As a dual setting, there’s a lot of ground for The Sundered World to cover, even before you get into the unique threats of a Neolithic setting, and the chapter makes a real effort to cover everything. The Wise, as mages are known, are presented as the sages and priests of villages. They have Paths, though these are modified to better fit the setting, and no Order (so no Order benefits) and immense authority in society. I don’t just mean mage society too since there is no difference between that and Sleeper society in this era. There is no concept of the Watchtowers, few reliable sources of Mana, but god-like power for those who can survive long enough to find it.
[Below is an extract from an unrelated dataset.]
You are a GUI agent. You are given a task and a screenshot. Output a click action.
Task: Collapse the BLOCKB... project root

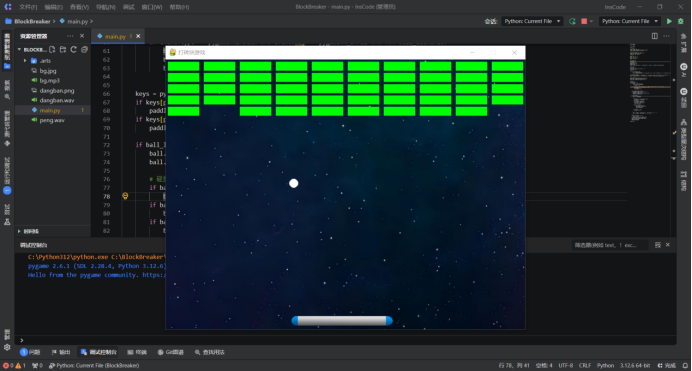click(19, 49)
For the Uratha, that god-like power doesn’t need to be sought, only controlled. The Firstborn still roam the land and the Uratha hunt animals, spirits, Claimed creatures, and more as is their birthright. They are still affected by silver (this is an interesting “reveal” that I’ll let you explore on your own) and there are Pangaeans around besides Urfarah running around but silver is pretty rare before metalworking and the god-spirits are vulnerable to all werewolves’ teeth and claws so they still have a bit of an upper hand. Life is good for the Uratha, even if they have to live in the woods instead of these new-fangled villages. There are no tribes (since the Sundering hasn’t happened yet) but there are sects and cults among the Uratha that argue about their place in the world.
The Bad: I wish there was more in this setting… for all game lines, but I’ll focus on Mage and Werewolf. There are three awesome Legacies described for the Wise but they get a paragraph each and no mechanics. Four different chronicle seeds will give you a lot to work with but nothing along the lines of a map or regional landmarks. Still, these are small complaints for a jam-packed setting chapter.